We use the data for research studies. We also use the data to identify what we think are our higher-risk patients so that we can set them up with care managers. We are doing that sort of mining. Of course, we do look for trends. Since we are at risk financially, we look for areas where we may be doing better or doing worse financially to try to stay on top of those areas as well.
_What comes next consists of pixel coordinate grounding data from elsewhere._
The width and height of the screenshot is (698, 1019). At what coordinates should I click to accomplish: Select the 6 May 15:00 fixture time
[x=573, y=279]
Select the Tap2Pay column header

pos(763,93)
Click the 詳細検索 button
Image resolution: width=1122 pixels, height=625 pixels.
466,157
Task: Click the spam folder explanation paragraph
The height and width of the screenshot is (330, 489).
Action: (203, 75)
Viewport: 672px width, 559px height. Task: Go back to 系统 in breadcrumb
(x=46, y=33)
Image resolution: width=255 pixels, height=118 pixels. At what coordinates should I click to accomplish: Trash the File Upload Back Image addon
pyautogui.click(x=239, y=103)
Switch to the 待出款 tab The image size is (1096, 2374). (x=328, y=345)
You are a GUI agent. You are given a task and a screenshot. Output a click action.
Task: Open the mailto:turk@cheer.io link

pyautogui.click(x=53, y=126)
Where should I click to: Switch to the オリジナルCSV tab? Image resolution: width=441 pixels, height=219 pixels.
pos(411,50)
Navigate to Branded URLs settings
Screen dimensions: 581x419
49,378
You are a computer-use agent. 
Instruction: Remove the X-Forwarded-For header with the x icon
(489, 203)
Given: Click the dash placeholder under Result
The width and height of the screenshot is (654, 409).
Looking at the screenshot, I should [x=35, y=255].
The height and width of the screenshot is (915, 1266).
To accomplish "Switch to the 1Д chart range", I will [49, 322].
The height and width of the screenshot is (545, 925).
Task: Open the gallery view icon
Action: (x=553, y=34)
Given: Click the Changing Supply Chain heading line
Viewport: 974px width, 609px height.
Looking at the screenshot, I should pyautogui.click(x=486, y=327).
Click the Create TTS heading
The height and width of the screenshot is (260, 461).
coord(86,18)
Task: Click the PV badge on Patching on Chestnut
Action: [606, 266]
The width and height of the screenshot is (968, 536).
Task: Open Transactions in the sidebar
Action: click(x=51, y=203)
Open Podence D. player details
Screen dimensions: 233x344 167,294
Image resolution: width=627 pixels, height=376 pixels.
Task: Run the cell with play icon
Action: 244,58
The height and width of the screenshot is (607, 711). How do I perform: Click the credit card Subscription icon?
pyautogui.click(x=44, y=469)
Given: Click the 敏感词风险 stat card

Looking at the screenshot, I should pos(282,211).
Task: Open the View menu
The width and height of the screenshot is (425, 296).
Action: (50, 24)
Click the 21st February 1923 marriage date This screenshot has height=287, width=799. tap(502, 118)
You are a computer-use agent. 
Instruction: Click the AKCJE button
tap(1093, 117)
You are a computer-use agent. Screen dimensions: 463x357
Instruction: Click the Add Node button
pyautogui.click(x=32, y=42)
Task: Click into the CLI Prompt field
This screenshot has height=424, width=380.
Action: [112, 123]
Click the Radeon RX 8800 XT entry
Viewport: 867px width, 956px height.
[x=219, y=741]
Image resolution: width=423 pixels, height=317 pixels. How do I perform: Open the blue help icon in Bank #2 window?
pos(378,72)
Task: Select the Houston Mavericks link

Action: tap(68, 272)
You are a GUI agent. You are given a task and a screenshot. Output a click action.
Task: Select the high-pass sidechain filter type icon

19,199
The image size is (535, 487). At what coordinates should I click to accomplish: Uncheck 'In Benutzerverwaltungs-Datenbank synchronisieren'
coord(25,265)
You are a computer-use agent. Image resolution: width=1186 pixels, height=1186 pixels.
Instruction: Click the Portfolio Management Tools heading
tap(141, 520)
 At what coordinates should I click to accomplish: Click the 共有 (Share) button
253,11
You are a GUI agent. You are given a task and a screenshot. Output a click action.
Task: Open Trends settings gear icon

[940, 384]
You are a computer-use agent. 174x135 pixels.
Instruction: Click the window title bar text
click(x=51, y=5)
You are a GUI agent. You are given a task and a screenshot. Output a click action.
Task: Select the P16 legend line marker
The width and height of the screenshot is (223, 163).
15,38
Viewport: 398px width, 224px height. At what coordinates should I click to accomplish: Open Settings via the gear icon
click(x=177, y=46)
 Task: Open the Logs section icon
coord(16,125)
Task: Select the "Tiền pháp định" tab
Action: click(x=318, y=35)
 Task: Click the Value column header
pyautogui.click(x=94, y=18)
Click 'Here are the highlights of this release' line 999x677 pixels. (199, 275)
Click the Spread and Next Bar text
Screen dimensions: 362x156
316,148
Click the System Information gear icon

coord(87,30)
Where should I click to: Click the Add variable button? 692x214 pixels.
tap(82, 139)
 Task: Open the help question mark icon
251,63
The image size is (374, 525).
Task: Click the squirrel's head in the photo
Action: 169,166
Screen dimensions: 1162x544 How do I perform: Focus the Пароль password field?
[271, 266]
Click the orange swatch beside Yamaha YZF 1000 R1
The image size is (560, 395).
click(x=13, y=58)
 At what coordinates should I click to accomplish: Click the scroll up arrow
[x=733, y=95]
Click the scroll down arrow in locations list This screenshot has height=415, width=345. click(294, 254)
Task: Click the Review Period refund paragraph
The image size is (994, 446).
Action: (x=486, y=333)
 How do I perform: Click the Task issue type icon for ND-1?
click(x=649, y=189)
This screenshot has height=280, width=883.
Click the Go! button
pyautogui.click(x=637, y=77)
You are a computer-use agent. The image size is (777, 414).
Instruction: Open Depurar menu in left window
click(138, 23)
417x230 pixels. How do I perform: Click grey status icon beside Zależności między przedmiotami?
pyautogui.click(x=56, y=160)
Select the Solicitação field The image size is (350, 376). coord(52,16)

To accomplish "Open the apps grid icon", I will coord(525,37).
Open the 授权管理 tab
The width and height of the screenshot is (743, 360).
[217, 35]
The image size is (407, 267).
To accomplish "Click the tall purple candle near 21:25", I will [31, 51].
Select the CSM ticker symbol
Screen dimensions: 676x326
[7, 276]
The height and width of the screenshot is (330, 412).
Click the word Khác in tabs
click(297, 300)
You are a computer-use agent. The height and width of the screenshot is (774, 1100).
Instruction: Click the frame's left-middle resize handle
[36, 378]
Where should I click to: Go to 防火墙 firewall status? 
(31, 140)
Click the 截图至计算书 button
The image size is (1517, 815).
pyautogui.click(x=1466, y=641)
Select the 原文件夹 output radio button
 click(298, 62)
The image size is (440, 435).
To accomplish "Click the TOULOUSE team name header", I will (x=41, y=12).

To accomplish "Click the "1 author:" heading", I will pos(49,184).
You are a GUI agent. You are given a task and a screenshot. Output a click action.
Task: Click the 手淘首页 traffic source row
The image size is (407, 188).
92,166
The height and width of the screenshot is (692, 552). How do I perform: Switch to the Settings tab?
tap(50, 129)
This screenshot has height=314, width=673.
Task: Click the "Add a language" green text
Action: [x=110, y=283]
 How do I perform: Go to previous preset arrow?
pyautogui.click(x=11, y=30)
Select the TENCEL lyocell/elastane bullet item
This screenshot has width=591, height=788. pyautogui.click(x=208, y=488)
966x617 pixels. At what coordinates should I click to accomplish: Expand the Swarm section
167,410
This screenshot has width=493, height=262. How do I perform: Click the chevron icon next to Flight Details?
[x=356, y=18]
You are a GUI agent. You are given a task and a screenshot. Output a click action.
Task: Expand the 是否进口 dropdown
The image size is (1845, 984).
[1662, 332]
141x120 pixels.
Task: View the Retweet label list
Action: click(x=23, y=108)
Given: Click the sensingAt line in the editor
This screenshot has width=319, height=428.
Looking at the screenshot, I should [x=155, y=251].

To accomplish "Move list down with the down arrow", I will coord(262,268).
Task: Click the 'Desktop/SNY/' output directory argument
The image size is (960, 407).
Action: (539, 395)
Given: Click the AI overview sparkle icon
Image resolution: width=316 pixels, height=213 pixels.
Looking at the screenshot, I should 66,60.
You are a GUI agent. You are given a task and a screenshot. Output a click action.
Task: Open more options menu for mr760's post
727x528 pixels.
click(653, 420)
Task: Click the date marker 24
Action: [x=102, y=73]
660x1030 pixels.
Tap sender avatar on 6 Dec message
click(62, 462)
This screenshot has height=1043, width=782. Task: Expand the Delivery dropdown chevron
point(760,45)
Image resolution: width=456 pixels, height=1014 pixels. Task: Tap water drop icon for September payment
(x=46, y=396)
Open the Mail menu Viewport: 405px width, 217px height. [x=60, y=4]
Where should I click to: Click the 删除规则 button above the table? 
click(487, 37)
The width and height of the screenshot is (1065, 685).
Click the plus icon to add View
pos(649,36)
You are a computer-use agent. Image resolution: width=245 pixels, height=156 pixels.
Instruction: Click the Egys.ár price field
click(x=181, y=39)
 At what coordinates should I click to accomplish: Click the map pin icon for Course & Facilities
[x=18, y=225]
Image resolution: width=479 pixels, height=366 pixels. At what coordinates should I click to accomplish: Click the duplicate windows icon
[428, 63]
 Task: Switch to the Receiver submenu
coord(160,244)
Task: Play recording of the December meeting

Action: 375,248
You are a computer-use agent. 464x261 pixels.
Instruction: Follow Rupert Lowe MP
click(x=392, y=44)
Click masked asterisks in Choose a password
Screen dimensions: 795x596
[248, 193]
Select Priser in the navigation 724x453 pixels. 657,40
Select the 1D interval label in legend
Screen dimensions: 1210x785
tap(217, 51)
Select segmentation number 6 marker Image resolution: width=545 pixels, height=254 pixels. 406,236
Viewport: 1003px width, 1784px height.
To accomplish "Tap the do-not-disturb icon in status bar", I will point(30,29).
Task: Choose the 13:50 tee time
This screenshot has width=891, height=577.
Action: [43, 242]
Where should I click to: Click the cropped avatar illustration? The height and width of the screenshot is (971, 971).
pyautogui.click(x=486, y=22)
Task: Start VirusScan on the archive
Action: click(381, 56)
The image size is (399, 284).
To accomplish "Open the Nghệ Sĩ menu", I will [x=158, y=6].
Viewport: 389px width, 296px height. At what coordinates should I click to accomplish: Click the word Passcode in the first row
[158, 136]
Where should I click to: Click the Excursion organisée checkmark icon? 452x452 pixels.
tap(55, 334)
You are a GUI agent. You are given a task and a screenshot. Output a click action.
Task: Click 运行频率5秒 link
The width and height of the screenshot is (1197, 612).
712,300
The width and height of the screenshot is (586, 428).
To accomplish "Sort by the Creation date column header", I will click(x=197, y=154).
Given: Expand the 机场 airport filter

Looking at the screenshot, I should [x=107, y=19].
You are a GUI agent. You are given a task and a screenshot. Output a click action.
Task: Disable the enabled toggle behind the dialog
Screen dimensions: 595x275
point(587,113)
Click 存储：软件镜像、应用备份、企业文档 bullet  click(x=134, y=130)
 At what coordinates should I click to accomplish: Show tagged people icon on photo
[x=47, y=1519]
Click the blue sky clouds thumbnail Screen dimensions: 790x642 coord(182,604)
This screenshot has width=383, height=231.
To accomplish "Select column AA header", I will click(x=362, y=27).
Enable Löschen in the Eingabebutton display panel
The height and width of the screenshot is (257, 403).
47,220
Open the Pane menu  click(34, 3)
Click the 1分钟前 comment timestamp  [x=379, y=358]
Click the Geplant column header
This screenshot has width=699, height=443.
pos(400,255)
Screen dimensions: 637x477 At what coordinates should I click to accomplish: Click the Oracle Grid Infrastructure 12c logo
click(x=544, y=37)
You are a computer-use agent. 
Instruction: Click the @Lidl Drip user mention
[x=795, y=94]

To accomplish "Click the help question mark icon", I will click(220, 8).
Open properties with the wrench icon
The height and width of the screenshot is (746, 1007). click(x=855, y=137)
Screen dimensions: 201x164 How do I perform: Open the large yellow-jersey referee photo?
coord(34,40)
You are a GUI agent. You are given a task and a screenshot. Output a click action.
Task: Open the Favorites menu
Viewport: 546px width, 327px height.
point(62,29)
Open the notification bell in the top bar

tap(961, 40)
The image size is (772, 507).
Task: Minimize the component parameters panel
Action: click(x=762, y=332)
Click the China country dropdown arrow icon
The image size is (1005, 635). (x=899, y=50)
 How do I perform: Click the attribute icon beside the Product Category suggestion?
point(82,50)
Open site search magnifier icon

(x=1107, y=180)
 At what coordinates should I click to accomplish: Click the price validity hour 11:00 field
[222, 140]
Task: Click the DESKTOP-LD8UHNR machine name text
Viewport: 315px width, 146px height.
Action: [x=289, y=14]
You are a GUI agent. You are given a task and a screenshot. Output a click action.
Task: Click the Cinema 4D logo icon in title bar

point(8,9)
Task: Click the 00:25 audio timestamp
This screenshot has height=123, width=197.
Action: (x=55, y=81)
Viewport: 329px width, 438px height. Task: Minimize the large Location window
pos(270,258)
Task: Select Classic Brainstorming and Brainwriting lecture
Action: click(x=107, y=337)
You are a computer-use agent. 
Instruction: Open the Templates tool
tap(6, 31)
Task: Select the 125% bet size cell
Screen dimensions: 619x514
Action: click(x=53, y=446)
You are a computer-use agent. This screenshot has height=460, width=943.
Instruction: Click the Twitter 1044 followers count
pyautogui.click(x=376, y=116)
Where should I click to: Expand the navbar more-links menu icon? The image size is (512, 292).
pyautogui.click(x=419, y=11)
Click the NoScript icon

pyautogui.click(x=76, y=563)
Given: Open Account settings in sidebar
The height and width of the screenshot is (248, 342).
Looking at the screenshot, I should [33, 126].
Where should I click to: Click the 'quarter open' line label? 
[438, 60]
One of the other cool things I didn’t mention when we were talking about at the hospital discharge. One thing that we’re about to turn on is when one of our patient is seen at our local emergency room, we automatically get one of those ADT notifications that our patient is there. We are going to echo back a CCD summary document right back through the state health information exchange back to that hospital. They’ll be loading that into their emergency room system, so that on the big dashboard that they have in the emergency room that shows which patient is in which bed, there will be a little icon that shows that there is an outside record now available for that patient. Within a minute of the patient being registered, there will be a summary document sitting in the emergency room record and letting them know the latest information on that patient.
The SAFEHealth HIE works differently than the typical HIE. What are the lessons that other HIEs might take from how it works?
Don’t make people think. [laughs] That’s probably the most important thing.
It’s a federated health information exchange, but most important is that Massachusetts is an opt-in state, which means patients have to give consent. We make it simple for the registration person, who is doing what they normally need to do to take care of the patient, to get them checked in. As a by-product of doing that, SAFEHealth checks and sees whether a consent is necessary and whether it’s already been obtained. If it hasn’t been obtained, it just prints it out right next to the registrar. No one actually has to think about SAFEHealth or whether consents are necessary, just the consent form automatically prints. That’s a clue so the clerk can say, oh, wait, let me tell you about SAFEHealth and let me get your approval to participate in it.
The key thing is that you have to think about workflow. You have to make things happen automatically so that people don’t have to be consciously thinking about how to do the right thing. It should just be easy and automatic to do the right thing.
Even though your group is not affiliated directly with or owned by a hospital, you seem to have a closer working relationship than a lot of practices that are. How did that happen, and what are the lessons learned?
It’s the alignment of incentives. As a group practice with a high level of risk contracts — we’ve always had a high level of risk contracts for 20 years — we’ve been incentivized to make sure that we give high quality, cost-effective safe care. We know that it’s important to get that connectivity to the hospital in order to do that.
From the hospital perspective, they know that we’re going to send our patients to them if we’re happy and we know that we’ve got good connectivity. From their perspective, they want our patients, so it’s in their best interest to keep us happy and do the connectivity. Also in part, we are lucky that we’ve had good partners. These are hospitals that didn’t feel threatened by our physician practices. They had the technological skills to be able to interface with us.
What do you see as the most important thing that you will have to address in the next five years?
As a nation, we’re going to see the evolution of what I call hassle-free HIE. That is going to be a whole new world. We’re good at our silos, but to do health information exchange is a hassle right now. What we all need to work on is making health information exchange something that is easy and automatic and part of the normal care that we give. The era of hassle-free HIE is coming.